Furthermore, it is crucial to note that even with a TEE, the transfer of keys between the TEE and the MPU (Micro Processing Unit) must be carefully managed to avoid unintended use of the key, similar to the case with the SE. Mishandling these keys could open the door to potential attacks, compromising the security of cryptocurrencies.

In such cases, a multi-signature approach with additional signature methods and an incorruptible physical backup (such as a metal plate) can reasonably complement the device and provide more options in managing access to funds. Some wallets, like Liana, are moving towards such solutions.

Therefore, while theoretically possible, implementing a secure environment at the OS level to emulate hardware security presents several challenges and potential risks.

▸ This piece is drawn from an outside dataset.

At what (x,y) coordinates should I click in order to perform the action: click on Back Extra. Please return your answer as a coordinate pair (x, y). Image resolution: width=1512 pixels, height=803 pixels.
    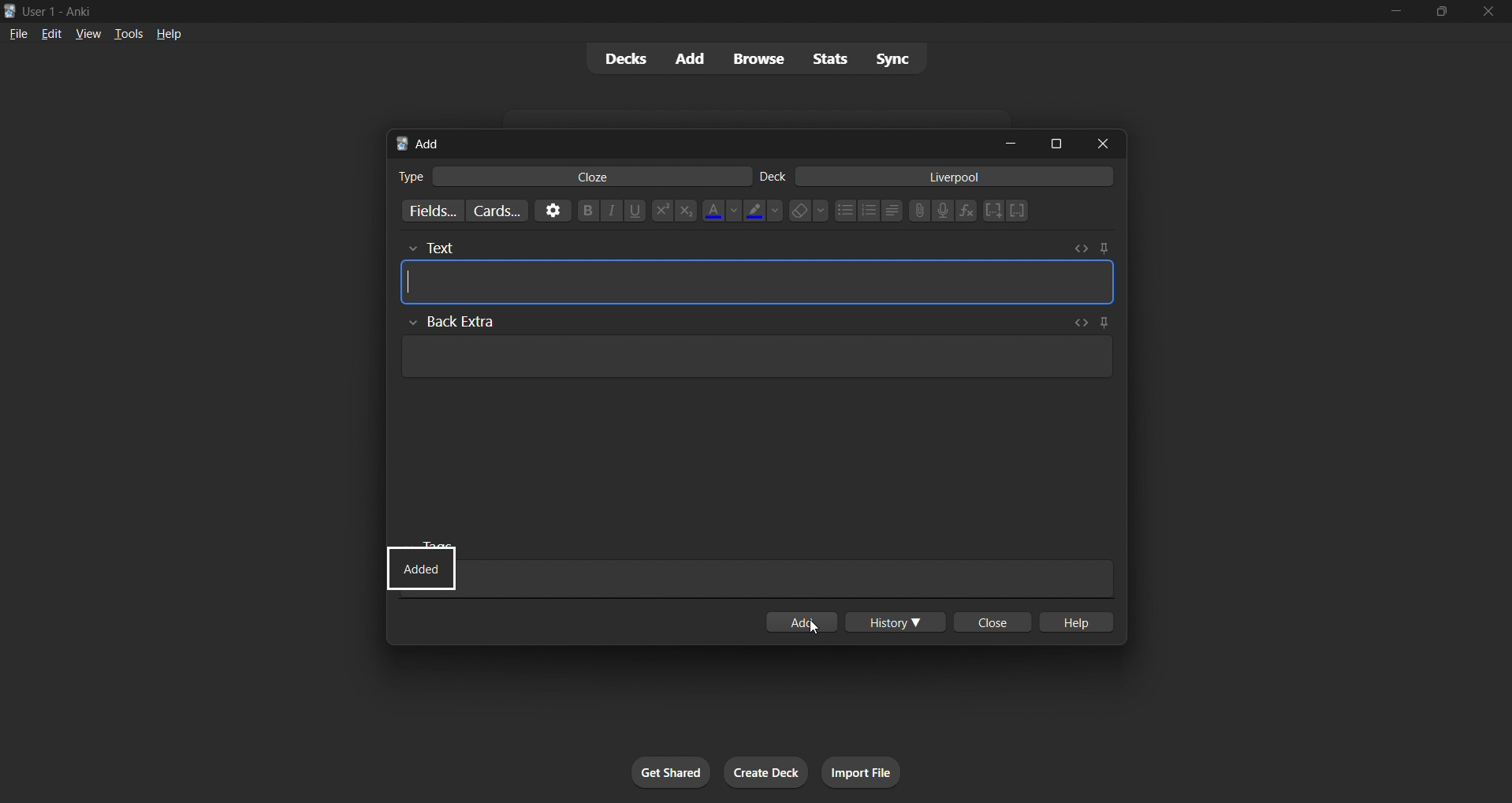
    Looking at the image, I should click on (460, 321).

These risks need to be carefully weighed by individuals based on their level of security expertise, their ability to execute and maintain the long-term key storage with the chosen device, and the value of the funds and the associated economic or usage risks of these cryptographic keys. Sometimes, a mobile terminal or a disconnected computer can also serve this purpose.

Continuous research and development in this field are essential to overcome these challenges and strengthen the security of cryptocurrencies. This research is funded and intensive.

As technology continues to evolve, it is crucial for users to stay informed and educated about the latest advancements, risks, and best practices in securing their cryptocurrencies. Taking proactive measures, seeking expert advice, and staying vigilant can help users navigate the complexities of securing their digital assets.

In conclusion, the implementation of Ledger's "Recover" service has raised important technical and security questions. While Ledger has taken steps to address some concerns, significant uncertainties and risks remain. Users must carefully evaluate the risks and trade-offs associated with the backup of their keys based on their specific circumstances.

It is essential for companies like Ledger to maintain an open dialogue, transparent communication, and robust security practices to uphold user trust and ensure the integrity and security of cryptographic systems. By addressing these concerns and actively engaging with the community, companies can continue to innovate and provide secure solutions in the evolving landscape of cryptocurrencies.

Thank you for reading and exploring this analysis. We encourage you to further research and engage in discussions with diverse perspectives to deepen your understanding of this complex topic.